Nous
nous sommes déjà rencontrés en juin 1997 à
l'occasion de la Journée nationale du Qi Gong où nous
vous avons remarqué, vous et votre fille Wendi.
- Au cours de vos démonstrations, chacun a pour ainsi dire pu "
palper " l'Énergie et en ressentir la puissance.
A ce propos quelle est votre conception du Qi ?
-Il existe une multitude de Qi. On peut toutefois
distinguer le Qi inné du Qi acquis, le Qi interne et le Qi
externe. Nous allons nous intéresser plus spécialement au
Qi interne utilisé dans les arts martiaux, si vous le voulez
bien.
Le Qi interne est un Qi qui existe chez chacun d'entre nous à la
naissance.
Il s'appelle Nei Qi et provient de deux sources :
-le Qi inné, transmis par le père et la mère. Il
est produit par les reins et s'appelle Shen Qi.
-le Qi acquis, issu de l'air et des aliments. Il vient de la rate et
s'appelle Pi Qi.
Petit à petit au cours de la vie on dépense le Qi
inné. Pour le récupérer en abondance, il est
nécessaire de développer le Qi acquis.
-Comment
travailler le Qi acquis ?
-On
peut distinguer quatre degrés qui commencent par une action
plutôt centrée sur le corps-matière pour aboutir au
corps subtil en accord parfait avec l'Univers. A ce niveau tout devient
Naturel.
Tout
pratiquant d'arts martiaux doit s'attacher dans un premier temps
à acquérir le 1er niveau, qui lui-même se subdivise
en six étapes :
-La
1ère consiste à pratiquer les exercices de base : travail
des positions, des postures, de la détente physique et mentale :
être calme, ne pas se laisser envahir par des idées
parasites.
-La suivante se définit comme une opération chimique.
C'est la réalisation du mélange homogène entre
l'Energie du Ciel et l'Énergie de l'Homme. Pour cela, il faut
maîtriser les idées, centrer l'intention sur le Dan Tian,
contrôler la respiration (plus fine, plus longue, plus
rythmée, plus profonde). Cette énergie chimique permet la
naissance du Qi qui agit comme un " médicament humain " dit
Shing Qi. Il peut tonifier le corps et soigner les maladies.

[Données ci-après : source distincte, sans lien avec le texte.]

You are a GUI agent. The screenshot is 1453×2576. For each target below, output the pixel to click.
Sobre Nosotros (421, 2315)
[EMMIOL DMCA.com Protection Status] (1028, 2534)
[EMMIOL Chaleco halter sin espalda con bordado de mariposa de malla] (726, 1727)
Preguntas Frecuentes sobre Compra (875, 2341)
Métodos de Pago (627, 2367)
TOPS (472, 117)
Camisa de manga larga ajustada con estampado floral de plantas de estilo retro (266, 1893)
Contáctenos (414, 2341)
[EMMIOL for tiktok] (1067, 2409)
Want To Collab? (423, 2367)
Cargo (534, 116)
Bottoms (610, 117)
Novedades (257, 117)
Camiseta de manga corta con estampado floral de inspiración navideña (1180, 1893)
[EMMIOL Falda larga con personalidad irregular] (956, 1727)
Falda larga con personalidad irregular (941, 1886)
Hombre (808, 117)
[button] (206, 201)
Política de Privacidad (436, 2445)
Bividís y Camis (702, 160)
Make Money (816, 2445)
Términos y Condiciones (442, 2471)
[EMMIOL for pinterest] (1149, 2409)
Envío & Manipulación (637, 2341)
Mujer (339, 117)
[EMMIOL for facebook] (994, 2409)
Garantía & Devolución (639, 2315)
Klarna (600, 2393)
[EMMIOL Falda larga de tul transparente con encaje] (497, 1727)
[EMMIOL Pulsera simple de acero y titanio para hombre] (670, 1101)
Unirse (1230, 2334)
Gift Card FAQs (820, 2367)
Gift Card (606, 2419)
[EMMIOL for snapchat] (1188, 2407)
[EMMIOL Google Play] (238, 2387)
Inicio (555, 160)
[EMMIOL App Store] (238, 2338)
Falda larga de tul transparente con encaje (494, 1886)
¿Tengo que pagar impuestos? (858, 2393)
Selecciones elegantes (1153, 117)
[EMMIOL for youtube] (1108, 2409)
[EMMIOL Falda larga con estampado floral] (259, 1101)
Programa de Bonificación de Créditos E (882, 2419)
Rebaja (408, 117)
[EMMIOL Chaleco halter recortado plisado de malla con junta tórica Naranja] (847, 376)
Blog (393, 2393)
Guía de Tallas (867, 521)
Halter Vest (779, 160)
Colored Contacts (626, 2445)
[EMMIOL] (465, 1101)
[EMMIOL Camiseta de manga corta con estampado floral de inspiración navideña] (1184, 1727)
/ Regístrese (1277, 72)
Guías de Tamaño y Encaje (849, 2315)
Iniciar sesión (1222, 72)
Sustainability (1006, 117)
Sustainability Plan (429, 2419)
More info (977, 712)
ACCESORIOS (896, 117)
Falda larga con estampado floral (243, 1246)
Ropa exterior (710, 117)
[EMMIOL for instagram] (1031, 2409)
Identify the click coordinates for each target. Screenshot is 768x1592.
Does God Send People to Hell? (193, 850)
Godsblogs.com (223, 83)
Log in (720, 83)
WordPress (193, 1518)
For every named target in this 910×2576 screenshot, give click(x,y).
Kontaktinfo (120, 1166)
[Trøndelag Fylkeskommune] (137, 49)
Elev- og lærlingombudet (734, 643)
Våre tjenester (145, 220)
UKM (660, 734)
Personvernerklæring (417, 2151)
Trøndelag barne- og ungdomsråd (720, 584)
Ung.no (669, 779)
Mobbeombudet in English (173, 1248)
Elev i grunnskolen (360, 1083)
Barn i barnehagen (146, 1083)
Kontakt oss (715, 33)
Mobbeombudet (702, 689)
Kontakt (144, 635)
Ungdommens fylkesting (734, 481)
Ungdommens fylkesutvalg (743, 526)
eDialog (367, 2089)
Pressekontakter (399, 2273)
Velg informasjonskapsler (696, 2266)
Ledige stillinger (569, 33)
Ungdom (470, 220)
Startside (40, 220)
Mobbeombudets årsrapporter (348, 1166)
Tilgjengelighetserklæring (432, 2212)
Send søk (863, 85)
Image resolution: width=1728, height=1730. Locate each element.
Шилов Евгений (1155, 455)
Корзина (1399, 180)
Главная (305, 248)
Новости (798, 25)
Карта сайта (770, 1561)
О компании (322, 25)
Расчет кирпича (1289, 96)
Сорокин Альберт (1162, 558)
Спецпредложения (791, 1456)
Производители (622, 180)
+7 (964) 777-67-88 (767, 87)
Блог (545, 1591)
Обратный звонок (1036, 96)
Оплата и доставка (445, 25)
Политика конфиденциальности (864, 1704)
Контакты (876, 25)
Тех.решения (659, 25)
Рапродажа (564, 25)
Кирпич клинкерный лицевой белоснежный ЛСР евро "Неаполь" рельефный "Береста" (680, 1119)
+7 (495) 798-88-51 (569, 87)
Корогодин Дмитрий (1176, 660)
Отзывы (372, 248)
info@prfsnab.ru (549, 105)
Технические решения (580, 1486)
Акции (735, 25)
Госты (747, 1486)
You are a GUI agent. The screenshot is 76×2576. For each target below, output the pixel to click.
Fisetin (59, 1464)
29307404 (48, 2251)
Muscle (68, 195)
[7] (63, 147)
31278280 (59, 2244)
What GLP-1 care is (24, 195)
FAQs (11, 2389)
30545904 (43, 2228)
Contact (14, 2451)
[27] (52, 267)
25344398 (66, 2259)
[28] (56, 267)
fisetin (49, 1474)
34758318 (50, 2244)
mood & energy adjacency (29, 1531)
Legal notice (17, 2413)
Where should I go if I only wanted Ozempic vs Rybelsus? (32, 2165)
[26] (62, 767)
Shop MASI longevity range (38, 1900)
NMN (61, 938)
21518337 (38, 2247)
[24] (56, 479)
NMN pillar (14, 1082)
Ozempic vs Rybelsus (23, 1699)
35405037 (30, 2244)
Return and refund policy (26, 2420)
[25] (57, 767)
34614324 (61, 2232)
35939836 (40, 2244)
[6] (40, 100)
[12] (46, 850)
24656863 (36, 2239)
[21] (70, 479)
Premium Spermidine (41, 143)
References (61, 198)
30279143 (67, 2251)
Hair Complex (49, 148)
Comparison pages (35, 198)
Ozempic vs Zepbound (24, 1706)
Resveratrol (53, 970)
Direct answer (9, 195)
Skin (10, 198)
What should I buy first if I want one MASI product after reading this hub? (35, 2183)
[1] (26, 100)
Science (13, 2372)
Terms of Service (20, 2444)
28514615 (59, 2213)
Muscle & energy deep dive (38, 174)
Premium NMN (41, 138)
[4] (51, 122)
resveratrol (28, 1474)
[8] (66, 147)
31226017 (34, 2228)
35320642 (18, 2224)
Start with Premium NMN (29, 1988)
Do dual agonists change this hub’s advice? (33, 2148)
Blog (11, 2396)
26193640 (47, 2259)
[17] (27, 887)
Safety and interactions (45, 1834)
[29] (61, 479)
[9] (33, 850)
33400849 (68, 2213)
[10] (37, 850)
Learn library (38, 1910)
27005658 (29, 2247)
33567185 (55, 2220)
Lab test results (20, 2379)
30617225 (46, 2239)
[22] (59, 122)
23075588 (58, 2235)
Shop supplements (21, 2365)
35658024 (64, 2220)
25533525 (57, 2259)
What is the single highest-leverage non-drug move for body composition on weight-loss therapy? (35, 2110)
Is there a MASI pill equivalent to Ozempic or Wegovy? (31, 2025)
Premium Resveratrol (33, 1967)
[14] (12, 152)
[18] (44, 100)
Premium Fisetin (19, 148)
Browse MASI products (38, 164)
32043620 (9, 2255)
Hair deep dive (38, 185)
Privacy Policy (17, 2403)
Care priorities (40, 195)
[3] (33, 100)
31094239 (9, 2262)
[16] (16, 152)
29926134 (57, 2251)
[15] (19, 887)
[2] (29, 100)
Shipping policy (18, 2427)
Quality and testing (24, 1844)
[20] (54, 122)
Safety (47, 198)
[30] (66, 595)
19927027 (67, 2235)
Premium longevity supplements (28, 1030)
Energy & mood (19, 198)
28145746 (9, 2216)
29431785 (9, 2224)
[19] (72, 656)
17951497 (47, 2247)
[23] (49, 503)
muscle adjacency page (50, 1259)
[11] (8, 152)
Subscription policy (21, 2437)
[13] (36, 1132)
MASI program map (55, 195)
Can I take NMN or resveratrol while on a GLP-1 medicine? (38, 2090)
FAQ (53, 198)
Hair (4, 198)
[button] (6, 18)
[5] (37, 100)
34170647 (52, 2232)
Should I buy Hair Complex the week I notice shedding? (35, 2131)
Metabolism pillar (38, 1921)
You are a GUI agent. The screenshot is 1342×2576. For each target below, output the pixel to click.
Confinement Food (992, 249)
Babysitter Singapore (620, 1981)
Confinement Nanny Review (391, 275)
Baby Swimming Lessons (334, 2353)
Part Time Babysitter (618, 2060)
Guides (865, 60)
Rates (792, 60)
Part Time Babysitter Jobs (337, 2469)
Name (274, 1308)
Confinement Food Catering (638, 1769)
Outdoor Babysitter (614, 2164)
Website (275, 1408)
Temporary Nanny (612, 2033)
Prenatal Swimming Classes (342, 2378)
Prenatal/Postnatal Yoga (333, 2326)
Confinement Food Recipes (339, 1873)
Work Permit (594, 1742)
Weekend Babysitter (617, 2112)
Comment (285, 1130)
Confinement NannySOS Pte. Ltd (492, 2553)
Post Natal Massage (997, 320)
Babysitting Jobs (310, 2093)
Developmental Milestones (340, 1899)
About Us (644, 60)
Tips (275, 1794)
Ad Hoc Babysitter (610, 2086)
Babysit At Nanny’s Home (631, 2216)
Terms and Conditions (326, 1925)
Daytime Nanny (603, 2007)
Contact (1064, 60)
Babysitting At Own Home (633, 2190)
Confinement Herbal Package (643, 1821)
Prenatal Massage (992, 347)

-La 3ème étape est le ressenti de cette énergie
qui se manifeste au niveau du Dan Tian par une chaleur qui roule. Au
début on hésite, puis la sensation se fait de plus en
plus nette, de plus en plus forte. C'est le signe de la production du "
médicament ".
-A ce moment il faut cueillir, saisir le médicament pour ne pas
le laisser s'échapper. C'est par l'intention que s'effectue
cette opération.
-Ensuite, il faut entretenir cette activité ". D'abord, comme en
cuisine, il est nécessaire d'avoir un feu vif, et ensuite le feu
baisse pour pouvoir durer longtemps. C'est l'expérience qui
détermine les besoins.
Il faut alors " fermer le chaudron taoïste ". A ce niveau, le Qi
interne circule de lui-même. On ferme les trois portes : nez, bouche,
oreilles, pour obtenir le calme. La respiration utilise le moins
d'énergie possible. Le rectum est toujours en position
levée, la langue touche le palais pour permettre la
communication entre les méridiens Du et Ren, les yeux sont
fixes. Concentration mais sans crispation, c'est là la
clé de cette étape. En Chine on dit " baisser les six
émotions, ignorer les six vices ". Ainsi la racine de la
vitalité est fixée, fermée, saisie.
-L'ultime
étape consiste à purifier, raffiner le médicament.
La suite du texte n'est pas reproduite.